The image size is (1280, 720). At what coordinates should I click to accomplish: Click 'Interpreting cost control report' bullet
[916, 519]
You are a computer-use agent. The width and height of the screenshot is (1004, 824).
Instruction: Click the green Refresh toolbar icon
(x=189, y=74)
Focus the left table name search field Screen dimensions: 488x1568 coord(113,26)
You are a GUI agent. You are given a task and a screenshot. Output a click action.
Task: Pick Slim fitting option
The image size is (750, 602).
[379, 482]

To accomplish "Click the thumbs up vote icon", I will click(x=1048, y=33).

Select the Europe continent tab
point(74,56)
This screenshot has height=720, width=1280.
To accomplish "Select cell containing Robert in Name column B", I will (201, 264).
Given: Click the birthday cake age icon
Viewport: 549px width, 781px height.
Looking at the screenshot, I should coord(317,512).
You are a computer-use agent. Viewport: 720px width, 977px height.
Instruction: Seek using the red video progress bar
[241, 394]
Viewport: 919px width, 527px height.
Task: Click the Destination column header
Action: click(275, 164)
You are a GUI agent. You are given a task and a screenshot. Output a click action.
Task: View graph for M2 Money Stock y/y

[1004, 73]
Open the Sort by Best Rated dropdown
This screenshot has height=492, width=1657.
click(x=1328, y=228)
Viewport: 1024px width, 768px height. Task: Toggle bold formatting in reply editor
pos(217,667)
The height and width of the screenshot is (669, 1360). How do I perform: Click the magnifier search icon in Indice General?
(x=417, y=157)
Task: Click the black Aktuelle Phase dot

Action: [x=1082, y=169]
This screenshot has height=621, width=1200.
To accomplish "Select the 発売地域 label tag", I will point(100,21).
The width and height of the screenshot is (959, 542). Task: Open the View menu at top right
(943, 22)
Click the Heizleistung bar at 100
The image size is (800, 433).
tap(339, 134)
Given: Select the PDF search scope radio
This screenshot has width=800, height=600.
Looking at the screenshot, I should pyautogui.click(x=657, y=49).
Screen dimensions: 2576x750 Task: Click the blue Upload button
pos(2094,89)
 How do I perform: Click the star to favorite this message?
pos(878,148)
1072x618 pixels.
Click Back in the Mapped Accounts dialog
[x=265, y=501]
= = = = =
• **What the exercise asks**:
Write the material out again in full, leaving no line out.

• **Written answer**:
The image size is (1280, 720). At what coordinates should I click to accomplish: Click 'Interpreting cost control report' bullet
[916, 519]
You are a computer-use agent. The width and height of the screenshot is (1004, 824).
Instruction: Click the green Refresh toolbar icon
(x=189, y=74)
Focus the left table name search field Screen dimensions: 488x1568 coord(113,26)
You are a GUI agent. You are given a task and a screenshot. Output a click action.
Task: Pick Slim fitting option
The image size is (750, 602).
[379, 482]

To accomplish "Click the thumbs up vote icon", I will click(x=1048, y=33).

Select the Europe continent tab
point(74,56)
This screenshot has height=720, width=1280.
To accomplish "Select cell containing Robert in Name column B", I will (201, 264).
Given: Click the birthday cake age icon
Viewport: 549px width, 781px height.
Looking at the screenshot, I should coord(317,512).
You are a computer-use agent. Viewport: 720px width, 977px height.
Instruction: Seek using the red video progress bar
[241, 394]
Viewport: 919px width, 527px height.
Task: Click the Destination column header
Action: click(275, 164)
You are a GUI agent. You are given a task and a screenshot. Output a click action.
Task: View graph for M2 Money Stock y/y

[1004, 73]
Open the Sort by Best Rated dropdown
This screenshot has height=492, width=1657.
click(x=1328, y=228)
Viewport: 1024px width, 768px height. Task: Toggle bold formatting in reply editor
pos(217,667)
The height and width of the screenshot is (669, 1360). How do I perform: Click the magnifier search icon in Indice General?
(x=417, y=157)
Task: Click the black Aktuelle Phase dot

Action: [x=1082, y=169]
This screenshot has height=621, width=1200.
To accomplish "Select the 発売地域 label tag", I will point(100,21).
The width and height of the screenshot is (959, 542). Task: Open the View menu at top right
(943, 22)
Click the Heizleistung bar at 100
The image size is (800, 433).
tap(339, 134)
Given: Select the PDF search scope radio
This screenshot has width=800, height=600.
Looking at the screenshot, I should pyautogui.click(x=657, y=49).
Screen dimensions: 2576x750 Task: Click the blue Upload button
pos(2094,89)
 How do I perform: Click the star to favorite this message?
pos(878,148)
1072x618 pixels.
Click Back in the Mapped Accounts dialog
[x=265, y=501]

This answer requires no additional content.